Title: The Living Ones
Summary: The Cult of Conner succeeds, and Tim just wants to figure it all out.
Fandom: DC (Teen Titans/52)
Word Count: 797
Rating/Warnings: PG, AU, general 52 spoilers, slash
Pairing: Tim/Kon
A/N: This was my fic for
amarin_rose at
axial_tilt, and my first time writing Tim/Kon. I strongly recommend that you check out the (New Frontier!) fic I got,
glossing's (s)excellent
Some Enchanted Evening.
He's supposed to be completely unreachable. That's the idea, with this whole quest thing, but leave it to Babs to find him, especially in the farthest end of nowhere. He's glad of the contact, really; if nothing else, it means nothing new has exploded.
But then Cassie comes on the line.
Her voice is strained; she clearly doesn’t want to be having this conversation. She’s uncharacteristically short with him, even considering all the drama they’ve been through. It’s the most bizarrely calm conversation he’s ever had: we’re fine, wish you were here, I’m in a cult, Conner’s not dead anymore.
When he leaves, he’s sure that Bruce understands, but he’s equally sure Bruce feels that he has failed somehow.
He can't, doesn't sleep when he comes back to Gotham. He stares unceasingly at the monitors in the Batcave, paging through file after file. The Batman may be gone, but his eyes are still everywhere.
He keeps watching the same two videos over and over, until they've burned themselves into the backs of his eyelids. A button camera on someone's costume- Green Arrow, he thinks- the quality's horrible and the audio nonexistent, but he still can't stop watching.
It's a ritual- he's got a file detailing it- and, honestly, the hooded figures don't look like they're all that good at it. It’s almost boring, honestly, up until the point where something- the part he can’t explain- happens to the doll with Sue Dibny’s face. She stands, she walks, she talks, and Tim is completely startled every time.
The second is only a few seconds long. The now familiar ring of cloaks, the same ritual, except at the end, he can just see the tantalizing glimpse of a dark-haired figure rising from the dais.
He hits the road in his thirty-fifth hour of consciousness, plain clothes and old tennis shoes, tracing old paths. First stop is the Dibnys’, naturally. Mrs. Dibny is expecting him, all calm and pressed with a plate of warm cookies. That’s the way he had always wanted to remember her- always so very warm. Ralph is so glued to her side that he almost seems like an extension of her. In itself, that’s not new, but it’s different. It’s like he’s holding on for dear life.
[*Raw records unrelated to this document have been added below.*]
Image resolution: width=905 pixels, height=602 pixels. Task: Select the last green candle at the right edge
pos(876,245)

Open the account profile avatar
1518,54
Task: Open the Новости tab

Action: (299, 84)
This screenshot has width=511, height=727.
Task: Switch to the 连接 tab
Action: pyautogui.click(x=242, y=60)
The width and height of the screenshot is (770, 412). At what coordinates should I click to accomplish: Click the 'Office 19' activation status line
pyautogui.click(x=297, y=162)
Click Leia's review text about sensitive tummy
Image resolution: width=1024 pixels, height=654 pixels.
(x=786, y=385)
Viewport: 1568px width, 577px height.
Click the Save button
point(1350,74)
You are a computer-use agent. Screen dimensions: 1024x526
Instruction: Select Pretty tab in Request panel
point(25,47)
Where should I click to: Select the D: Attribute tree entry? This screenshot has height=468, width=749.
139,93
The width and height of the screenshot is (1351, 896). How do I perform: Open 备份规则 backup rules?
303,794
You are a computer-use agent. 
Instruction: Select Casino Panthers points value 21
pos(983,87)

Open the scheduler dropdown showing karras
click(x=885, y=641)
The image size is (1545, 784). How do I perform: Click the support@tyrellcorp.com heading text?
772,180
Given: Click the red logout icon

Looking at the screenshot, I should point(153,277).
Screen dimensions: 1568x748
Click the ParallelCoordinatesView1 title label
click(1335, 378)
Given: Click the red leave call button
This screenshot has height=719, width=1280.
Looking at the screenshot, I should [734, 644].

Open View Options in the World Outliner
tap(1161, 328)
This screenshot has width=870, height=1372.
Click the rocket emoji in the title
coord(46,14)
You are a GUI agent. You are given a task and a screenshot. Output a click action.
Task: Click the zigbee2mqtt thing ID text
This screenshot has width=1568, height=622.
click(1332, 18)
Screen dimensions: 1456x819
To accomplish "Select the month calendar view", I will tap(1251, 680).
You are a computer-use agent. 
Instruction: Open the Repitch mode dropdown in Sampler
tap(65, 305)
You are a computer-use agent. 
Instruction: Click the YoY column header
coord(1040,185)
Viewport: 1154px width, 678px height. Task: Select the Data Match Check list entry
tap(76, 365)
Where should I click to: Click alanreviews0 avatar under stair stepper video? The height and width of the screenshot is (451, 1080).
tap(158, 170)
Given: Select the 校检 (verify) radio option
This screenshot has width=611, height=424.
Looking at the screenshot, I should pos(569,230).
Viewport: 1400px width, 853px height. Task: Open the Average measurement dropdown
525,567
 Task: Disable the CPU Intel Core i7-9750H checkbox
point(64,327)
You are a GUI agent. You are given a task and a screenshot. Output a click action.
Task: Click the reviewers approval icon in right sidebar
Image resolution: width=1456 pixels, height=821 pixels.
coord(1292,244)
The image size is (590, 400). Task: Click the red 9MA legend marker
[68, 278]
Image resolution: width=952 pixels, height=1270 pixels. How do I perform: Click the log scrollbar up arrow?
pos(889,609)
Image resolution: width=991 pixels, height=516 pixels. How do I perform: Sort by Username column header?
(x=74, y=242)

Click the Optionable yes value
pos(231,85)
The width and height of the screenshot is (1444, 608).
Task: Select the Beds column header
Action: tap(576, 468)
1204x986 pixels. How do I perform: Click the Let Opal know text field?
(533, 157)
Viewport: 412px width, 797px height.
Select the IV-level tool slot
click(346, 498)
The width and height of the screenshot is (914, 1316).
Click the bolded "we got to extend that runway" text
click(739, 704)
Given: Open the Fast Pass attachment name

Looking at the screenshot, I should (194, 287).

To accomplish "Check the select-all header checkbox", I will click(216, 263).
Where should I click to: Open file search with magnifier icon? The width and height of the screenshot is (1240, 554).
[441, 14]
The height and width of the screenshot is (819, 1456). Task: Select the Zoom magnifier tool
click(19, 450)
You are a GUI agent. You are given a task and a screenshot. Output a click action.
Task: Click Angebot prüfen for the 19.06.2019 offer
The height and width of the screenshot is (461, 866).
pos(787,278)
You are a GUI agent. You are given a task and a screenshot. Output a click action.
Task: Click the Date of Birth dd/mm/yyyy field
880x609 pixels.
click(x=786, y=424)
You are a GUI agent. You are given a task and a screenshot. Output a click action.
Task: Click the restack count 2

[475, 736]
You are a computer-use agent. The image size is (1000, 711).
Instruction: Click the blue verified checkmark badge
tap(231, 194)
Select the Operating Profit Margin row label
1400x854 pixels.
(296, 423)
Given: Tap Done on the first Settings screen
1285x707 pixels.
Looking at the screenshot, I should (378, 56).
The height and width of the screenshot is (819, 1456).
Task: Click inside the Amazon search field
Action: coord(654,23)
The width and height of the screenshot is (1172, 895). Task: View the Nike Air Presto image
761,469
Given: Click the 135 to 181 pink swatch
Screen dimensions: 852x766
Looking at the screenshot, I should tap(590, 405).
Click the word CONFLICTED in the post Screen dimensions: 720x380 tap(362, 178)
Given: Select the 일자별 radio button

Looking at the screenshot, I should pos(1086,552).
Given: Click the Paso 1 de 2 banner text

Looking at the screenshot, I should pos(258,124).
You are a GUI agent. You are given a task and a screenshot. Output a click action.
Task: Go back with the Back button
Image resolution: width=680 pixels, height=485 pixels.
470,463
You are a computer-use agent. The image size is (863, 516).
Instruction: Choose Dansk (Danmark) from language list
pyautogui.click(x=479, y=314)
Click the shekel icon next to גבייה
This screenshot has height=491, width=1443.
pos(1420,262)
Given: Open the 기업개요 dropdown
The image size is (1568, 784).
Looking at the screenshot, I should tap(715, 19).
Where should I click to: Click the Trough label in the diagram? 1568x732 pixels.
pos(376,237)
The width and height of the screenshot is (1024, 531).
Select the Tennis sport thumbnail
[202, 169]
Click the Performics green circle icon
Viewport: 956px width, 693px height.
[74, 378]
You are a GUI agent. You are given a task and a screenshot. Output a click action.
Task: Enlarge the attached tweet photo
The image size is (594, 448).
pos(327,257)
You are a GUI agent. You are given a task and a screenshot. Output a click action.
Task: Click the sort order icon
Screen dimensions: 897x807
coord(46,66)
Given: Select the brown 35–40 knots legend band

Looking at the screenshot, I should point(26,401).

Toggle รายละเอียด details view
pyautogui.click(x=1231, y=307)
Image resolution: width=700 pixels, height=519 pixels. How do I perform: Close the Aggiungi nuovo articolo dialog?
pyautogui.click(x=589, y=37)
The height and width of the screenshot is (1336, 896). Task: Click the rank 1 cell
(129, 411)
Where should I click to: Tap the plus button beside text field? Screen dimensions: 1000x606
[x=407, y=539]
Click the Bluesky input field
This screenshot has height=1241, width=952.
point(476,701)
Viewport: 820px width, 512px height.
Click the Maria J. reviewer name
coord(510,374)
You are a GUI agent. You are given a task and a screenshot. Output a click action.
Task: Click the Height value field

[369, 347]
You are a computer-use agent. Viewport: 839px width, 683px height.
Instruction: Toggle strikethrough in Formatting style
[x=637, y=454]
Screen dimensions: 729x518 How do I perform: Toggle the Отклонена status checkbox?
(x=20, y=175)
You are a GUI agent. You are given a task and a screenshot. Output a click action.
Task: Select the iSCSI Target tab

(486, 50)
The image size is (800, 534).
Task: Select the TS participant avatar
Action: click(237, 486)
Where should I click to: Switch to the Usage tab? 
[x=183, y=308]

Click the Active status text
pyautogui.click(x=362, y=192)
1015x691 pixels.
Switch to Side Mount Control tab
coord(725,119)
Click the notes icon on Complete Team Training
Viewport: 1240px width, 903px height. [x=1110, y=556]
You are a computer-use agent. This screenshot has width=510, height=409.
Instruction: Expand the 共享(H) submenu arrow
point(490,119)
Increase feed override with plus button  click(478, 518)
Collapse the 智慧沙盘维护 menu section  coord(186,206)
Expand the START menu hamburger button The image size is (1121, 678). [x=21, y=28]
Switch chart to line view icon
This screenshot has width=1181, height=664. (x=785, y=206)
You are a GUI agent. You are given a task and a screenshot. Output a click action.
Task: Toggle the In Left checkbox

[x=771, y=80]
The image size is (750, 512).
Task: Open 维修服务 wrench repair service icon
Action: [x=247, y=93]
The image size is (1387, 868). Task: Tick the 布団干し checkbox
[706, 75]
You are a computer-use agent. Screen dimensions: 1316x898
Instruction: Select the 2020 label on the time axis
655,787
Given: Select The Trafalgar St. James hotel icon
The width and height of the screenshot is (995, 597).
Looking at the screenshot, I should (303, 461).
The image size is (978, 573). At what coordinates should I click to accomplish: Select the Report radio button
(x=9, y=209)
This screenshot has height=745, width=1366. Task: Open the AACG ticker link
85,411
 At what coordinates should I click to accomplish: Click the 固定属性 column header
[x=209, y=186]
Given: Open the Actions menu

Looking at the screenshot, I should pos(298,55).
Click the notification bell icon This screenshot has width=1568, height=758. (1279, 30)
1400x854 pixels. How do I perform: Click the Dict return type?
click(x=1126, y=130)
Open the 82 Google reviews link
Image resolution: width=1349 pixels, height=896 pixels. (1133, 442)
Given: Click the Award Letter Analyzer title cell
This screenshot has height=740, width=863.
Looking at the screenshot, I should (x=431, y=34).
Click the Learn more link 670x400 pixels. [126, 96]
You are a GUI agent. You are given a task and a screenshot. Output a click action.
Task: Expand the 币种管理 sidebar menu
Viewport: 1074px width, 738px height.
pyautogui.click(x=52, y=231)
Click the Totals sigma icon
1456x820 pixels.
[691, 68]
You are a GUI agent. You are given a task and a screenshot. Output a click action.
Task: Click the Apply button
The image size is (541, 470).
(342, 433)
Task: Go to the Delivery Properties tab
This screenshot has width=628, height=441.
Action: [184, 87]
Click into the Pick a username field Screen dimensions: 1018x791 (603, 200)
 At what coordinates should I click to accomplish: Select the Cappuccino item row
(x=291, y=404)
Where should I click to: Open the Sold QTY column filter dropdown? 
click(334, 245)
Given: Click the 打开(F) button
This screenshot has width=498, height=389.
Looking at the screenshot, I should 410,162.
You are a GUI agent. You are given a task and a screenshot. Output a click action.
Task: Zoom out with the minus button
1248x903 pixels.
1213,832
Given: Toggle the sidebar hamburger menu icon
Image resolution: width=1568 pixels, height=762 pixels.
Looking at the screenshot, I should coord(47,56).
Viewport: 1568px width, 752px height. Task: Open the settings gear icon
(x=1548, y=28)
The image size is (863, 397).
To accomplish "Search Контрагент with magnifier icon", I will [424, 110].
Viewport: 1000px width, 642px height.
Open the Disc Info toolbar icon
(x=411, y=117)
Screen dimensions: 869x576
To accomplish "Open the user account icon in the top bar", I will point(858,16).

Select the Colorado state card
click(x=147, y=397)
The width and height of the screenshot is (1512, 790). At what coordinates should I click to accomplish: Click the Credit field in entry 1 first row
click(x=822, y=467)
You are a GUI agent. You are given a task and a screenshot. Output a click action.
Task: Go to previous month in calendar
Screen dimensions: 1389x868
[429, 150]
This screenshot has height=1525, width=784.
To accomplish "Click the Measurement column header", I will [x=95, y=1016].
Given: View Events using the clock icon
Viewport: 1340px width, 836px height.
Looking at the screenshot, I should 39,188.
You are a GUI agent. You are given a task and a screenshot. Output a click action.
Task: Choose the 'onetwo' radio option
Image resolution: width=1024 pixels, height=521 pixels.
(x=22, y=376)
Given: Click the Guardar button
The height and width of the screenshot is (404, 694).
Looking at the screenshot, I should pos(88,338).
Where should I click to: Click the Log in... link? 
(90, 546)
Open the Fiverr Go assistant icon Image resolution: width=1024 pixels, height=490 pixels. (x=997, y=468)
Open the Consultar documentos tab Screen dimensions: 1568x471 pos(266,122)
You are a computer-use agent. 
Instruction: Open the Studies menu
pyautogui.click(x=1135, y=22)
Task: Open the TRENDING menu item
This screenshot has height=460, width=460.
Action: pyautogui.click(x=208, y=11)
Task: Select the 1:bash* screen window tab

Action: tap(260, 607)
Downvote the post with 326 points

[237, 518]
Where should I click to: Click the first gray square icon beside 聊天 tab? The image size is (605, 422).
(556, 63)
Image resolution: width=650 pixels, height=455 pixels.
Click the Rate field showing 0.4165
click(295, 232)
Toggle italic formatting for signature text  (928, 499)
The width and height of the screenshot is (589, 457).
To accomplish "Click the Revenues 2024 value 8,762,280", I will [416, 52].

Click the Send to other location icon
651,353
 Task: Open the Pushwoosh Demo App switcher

When he brings up Conner, he feels just barely like he’s broached something taboo, and he can’t put his finger on why.
“He’s not himself lately,” Mrs. Dibny tells him, with a sigh, and Tim just barely keeps himself from asking who would be.
As he leaves for his next stop, he keeps replaying their visit in his mind, trying to study it from every possible angle. He’s almost certain that the Sue that’s walking around is the real one, though he can’t explain why just yet. It’s not Sue that’s bothering him, though.
Cassie is next on his list. When she opens the door, he realizes she’s been crying, and he immediately regrets even having come.
“Just go see him,” she tells him, cutting him off before he can even get started, pushing him out the door with an address and no further explanation.
He’s stopped counting the hours by the time he reaches the appointed location, stopping in front of the hotel to stare it down, as if it’s taunting him. He almost gets lost in the corridors, which he decides would be the most anticlimactic thing that’s ever happened to him.
He finally finds his way down the third identical strip of carpet, and it only takes him a few minutes to bring himself to knock. Automatically, the door of the room swings open slowly, and there he is, Conner, not a scratch on him, just the way he looked the last time Tim saw him.
And then, someone steps forward- Tim will not be able to remember later who was first- and they’re kissing. Part of his brain is screaming at him that this is not okay, but it just makes so much damn sense that he can’t even bring himself to fight it.
It’s like somebody let the sun back into his world. He’s gone lightheaded; the thought of a tabloid headline flashes in his mind: “Superboy’s Back- And He’s Gay!” and he can’t even stop laughing for long enough to explain what’s so funny.
They make it into the room, somehow. Conner sits him down on the bed with that face that says he’s about to say something really important, but Tim is so completely drained that he just collapses into his lap, arms around his waist in case he tries to vanish into thin air.
As Conner smiles down at him, Tim realizes he’s holding on for dear life, and he wonders which one of them is really back from the dead.